In particular, we want to show that composite numbers all have a prime factor less or equal to $\sqrt n$.
We take a positive composite number n, with a prime factorization $n = p_1 \cdots p_r$.
For the sake of the argument, we assume that $p_1, p_2, \dots, p_r \gt \sqrt n$.
Since $p_i > 1$ we can obtain $p_1 \cdot p_2 \cdot \cdots \cdot p_r \gt (\sqrt n )^r$
If $r = 2k$ then $(\sqrt n)^{2k} = n^k$
If $r = 2k + 1$ then $(\sqrt n)^{2k+1} = (n^k)*(\sqrt n)$
We have $p_1 \cdot p_2 \cdots p_r \gt n^k \gt (n^k)*(\sqrt n)$
This is absurd because $p_1 \cdot p_2 \cdots p_r = n$ and $n \lt n^k$
Therefore, all composite numbers must have at least one prime factor that is less or equal to $\sqrt n$.

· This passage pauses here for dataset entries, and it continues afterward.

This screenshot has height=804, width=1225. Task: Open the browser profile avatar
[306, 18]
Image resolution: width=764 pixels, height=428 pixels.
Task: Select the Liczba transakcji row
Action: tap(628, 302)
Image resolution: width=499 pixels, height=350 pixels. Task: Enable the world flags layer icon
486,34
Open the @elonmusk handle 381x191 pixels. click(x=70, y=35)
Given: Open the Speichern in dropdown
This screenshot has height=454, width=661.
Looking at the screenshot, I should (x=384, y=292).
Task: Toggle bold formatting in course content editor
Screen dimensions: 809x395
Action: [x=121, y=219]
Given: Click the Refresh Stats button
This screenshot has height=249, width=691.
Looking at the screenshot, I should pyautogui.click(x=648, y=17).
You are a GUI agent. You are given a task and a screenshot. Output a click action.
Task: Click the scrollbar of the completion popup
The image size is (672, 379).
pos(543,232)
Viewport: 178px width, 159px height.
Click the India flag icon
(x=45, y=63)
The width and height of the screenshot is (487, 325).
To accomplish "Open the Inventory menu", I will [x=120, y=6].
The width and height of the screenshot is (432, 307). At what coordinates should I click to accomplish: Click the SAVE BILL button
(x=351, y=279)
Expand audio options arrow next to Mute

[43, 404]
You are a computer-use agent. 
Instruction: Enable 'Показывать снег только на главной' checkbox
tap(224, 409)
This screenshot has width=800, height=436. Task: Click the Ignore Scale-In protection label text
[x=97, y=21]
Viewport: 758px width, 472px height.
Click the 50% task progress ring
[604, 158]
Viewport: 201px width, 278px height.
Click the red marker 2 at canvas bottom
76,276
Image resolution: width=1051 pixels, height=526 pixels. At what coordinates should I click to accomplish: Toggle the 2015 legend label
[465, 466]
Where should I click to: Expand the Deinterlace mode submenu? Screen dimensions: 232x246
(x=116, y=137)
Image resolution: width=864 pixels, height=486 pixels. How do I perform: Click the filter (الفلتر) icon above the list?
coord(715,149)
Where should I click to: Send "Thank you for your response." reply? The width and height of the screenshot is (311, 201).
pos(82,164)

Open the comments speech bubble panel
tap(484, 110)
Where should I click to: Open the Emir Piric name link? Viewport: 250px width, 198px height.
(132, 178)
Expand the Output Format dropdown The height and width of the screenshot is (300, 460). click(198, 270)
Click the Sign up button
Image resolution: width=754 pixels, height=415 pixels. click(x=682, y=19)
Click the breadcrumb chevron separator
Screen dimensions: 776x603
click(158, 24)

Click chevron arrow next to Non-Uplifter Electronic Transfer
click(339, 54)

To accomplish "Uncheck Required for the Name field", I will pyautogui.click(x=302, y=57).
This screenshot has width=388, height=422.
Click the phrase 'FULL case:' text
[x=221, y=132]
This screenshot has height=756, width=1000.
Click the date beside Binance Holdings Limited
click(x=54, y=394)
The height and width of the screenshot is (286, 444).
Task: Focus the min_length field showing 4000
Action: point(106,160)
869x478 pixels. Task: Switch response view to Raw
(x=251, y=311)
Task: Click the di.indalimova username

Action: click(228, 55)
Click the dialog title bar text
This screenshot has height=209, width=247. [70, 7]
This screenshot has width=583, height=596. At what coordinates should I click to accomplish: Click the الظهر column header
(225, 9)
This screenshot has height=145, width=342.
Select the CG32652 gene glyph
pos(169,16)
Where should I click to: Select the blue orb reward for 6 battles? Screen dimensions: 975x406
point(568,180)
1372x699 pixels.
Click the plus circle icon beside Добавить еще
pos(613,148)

More simply, if $n$ is compositie with $r \geq 2$ factors,
$$p_1, p_2, \cdots, p_r > \sqrt n \quad \Longrightarrow \quad n = p_1p_2\cdots p_r > n^{r/2} \geq n$$ i.e., $n > n$, a contradiction. Thus at least one of the prime factors $p_j$ is less than or equal to $\sqrt n$.